March 15, 2010: Opelousas to St Francisville, Louisiana
Today was one of those days when you spontaneously start singing
Led Zepplin’s “When the Levee Breaks” as you ride alongside 30 foot high,
gradually sloping levees that parallel most of the roads. We’re riding across the upper Mississippi
Delta, which is one of the largest deltas in the world. Most of it has long been drained and dammed
and modified by the Corps of Engineers to make land available for timber and
rice and cotton and sorghum. It’s these
giant levees that try to keep the water where the corps wants it to flow
(similar but far upstream from New Orleans).
It’s these giant levees that periodically break in 100-year floods and
make a mess when they do.
In the meantime, though, the levees we rode along today are
planted with deep green pasture grasses and covered with cattle, donkeys, horses,
and cattle egrets that hang out eating grasshoppers and flies off the cattle’s
backs. The levees are quite beautiful, low
sloping green pastures, and the roads along side are quiet with barely a car in
sight.

Alan and Claire ride along a low sloping levee.

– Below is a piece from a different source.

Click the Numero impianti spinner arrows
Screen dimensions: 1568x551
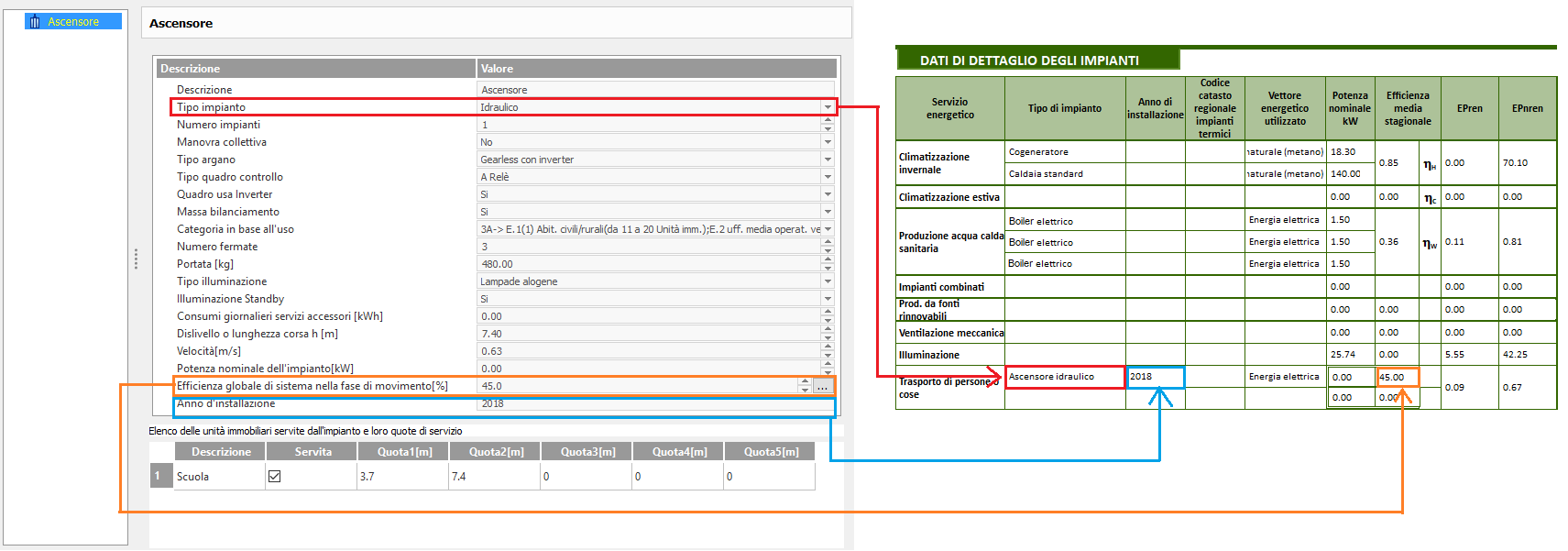[x=828, y=125]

Cattle and a cattle egret (the little white dot between the
two) graze along a levee.
But the delta is more than just the levees. It’s also some giant rivers that used to be
part of the braided river channels of the Mississippi as it changed course
during floods as a part of the natural cycle of flat-flowing rivers. The Atchafalaya River is a great
example. It used to be one of the main
braided channels of the Mississippi before the Corps built the levees and tried
to keep each of these braids separated into more manageable channels.
We rode over the Atchafalaya today. Riding up and over the bridge was the biggest
climb of the day.

Matt follows Jane and Stu over the Atchafalaya River.

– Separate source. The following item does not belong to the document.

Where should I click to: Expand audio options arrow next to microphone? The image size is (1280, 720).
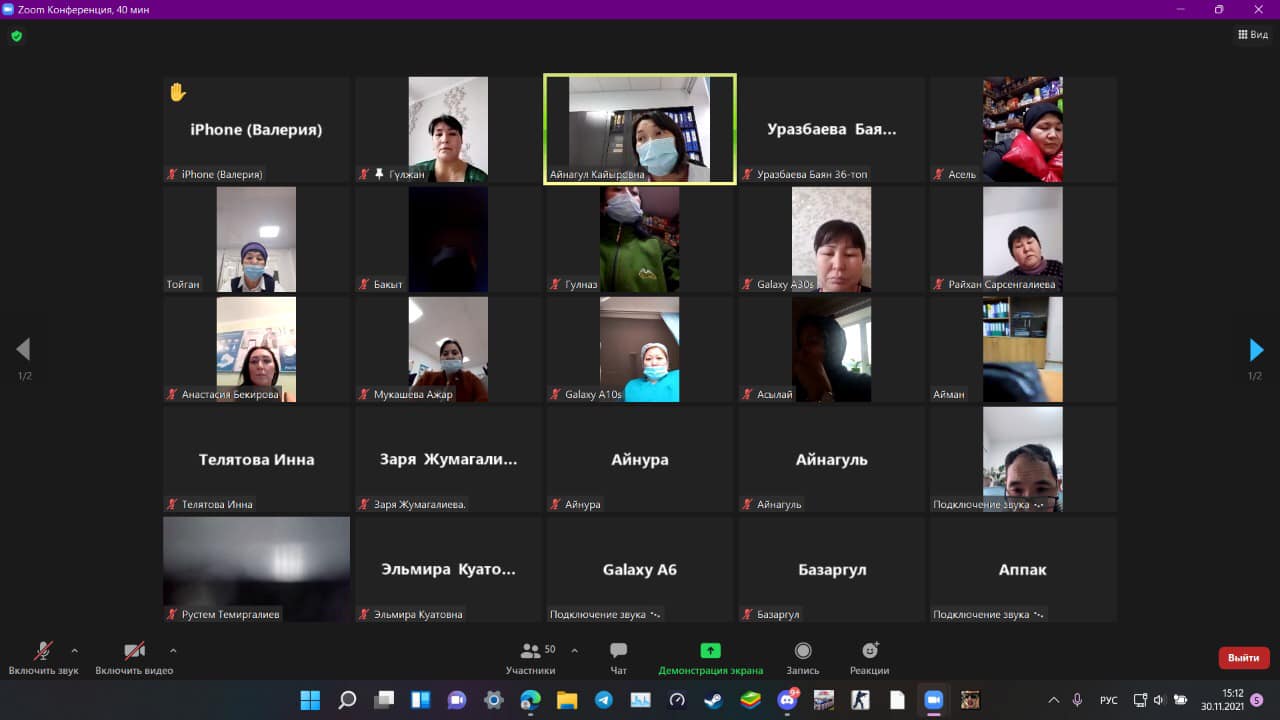(75, 650)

The Atchafalaya River, an old river
channel of the Mississippi.
Finally, at the end of our 106-mile day, we arrived at a
ferry landing of the Mississippi River.
The ferry was bigger than Huck Finn’s log raft, but it was pretty neat
to cross the river by boat -- especially for the life-long westerners who
rarely see this size of river.

Stu, Rob, Gary, Bob, Bill, Alan, and Rich wait for the ferry
at the Mississippi River.

The ferry docked and waiting on the
western bank of the Mississippi.

Charlotte, Ruth, David, and Mark ferry over to the eastern
bank.

Ron, Nate, Polly, Julia, Jerry, Patty, and Carol on their
way across.
Once across the Mississippi, we arrived in St Francisville,
which is still in Louisiana, about halfway across, roughly near the arch in the
boot of the state.
Here we’ll spend our first rest day tomorrow.